Poles distrustful of sources of scientific knowledge: research

Most Poles are very distrustful of the sources of scientific knowledge, especially if it comes from pharmaceutical companies. In the case of alternative medicine and vaccines, they are divided into two camps: supporters and opponents - according to analyses carried out by researchers from the University of Łódź (UŁ).

Poles have limited trust in scientific content, say researchers from the Faculty of Economics and Sociology of the University of Lodz, after researching Poles on science-related topics, such as climate change, vaccines, GMO food and alternative medicine. 100 people of different age, level of education or origin took part in the research conducted in 2019.

As for the content of a scientific nature - the participants of the consultations more often expressed distrust than trust - according to a report made available to the Polish Press Agency (PAP) by the authors of the study.

Poles are particularly distrustful of pharmaceutical companies because - as respondents pointed out - "in their activities, it is money that counts first, not health".

The majority of the respondents did not trust scientific reports on climate change. There was also a relatively large group of discussion participants who were unable to take an unequivocal position on this matter.

In the case of GMOs, the respondents pointed out that the topic was little known to them, and they associate the term with the labels of the purchased food products, rather than with systematic research or scientific studies.

When it comes to vaccines and alternative medicine, two opposing groups emerged among the study participants: die-hard supporters and critics. "There was no one who would not be able to take a position on trust in the message about vaccines. In the vaccine debate, there is no room for hesitation, doubt or negotiation of opinions," the report said.

The authors of the study noted that Poles primarily trust such messages containing scientific content that come from their immediate environment: from family members and specialists with whom they have personal contact, including family doctors.

The respondents - when asked about the channels and sources of scientific knowledge reaching them - indicated primarily the Internet, including social media, and among traditional media - television and commercial channels.

The report highlights the fact that "respondents do not treat organizations or institutions as a key source of information in shaping their scientific knowledge. The World Health Organization (WHO) is the most frequently mentioned of these".

The researchers also noted that for the audience of scientific content, the quality of the materials devoted to this topic is more important than the quantity. As emphasized, they definitely prefer to reach several valuable messages than to analyze many superficial messages.

The preliminary report on the society's approach to scientific content is the result of the international project Concise - Communication role on perception and beliefs of EU Citizens about Science. Funding for the project comes from the Horizon 2020 budget. Similar research under the Concise project was carried out in four other countries: Italy, Portugal, Spain and Slovakia.
-------
▸ **QUESTIONS**:
a - According to the article, how many people took part in the 2019 research?
b - Please copy the article word for word from "The authors of the study noted" to "and commercial channels.".
The material has no connection to the article above.

▸ **Saved entries**:
-------
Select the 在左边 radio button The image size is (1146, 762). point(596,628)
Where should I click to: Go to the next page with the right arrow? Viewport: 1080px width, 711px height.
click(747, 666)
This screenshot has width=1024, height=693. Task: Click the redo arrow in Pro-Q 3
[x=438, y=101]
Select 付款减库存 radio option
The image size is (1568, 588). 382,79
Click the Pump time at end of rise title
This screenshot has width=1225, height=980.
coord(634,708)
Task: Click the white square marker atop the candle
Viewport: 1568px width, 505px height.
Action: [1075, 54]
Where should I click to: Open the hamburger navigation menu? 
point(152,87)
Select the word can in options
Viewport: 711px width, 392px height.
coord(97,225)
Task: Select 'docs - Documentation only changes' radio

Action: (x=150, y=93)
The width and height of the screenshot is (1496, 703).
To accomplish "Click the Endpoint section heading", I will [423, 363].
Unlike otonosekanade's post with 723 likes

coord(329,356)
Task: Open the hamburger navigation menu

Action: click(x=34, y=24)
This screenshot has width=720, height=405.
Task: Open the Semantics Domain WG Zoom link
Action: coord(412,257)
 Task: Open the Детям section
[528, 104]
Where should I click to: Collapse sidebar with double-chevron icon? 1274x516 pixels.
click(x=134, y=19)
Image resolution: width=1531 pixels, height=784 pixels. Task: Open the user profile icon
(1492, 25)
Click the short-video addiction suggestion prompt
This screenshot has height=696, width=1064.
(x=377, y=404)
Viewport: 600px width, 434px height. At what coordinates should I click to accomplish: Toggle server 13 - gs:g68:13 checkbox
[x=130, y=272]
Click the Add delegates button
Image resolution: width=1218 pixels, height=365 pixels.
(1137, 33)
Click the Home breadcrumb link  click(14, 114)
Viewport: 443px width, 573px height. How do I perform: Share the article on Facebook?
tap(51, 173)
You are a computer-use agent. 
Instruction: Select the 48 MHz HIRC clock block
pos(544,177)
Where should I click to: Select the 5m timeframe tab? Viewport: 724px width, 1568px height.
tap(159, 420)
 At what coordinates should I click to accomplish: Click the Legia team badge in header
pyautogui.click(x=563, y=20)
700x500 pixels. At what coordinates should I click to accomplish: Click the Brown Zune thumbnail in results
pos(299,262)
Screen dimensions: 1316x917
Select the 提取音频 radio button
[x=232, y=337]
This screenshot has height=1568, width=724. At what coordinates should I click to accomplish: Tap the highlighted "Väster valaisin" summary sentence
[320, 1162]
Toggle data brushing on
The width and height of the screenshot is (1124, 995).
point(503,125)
-------
▸ **ANSWERS BELOW**:
a - 100 people

b -
The authors of the study noted that Poles primarily trust such messages containing scientific content that come from their immediate environment: from family members and specialists with whom they have personal contact, including family doctors.

The respondents - when asked about the channels and sources of scientific knowledge reaching them - indicated primarily the Internet, including social media, and among traditional media - television and commercial channels.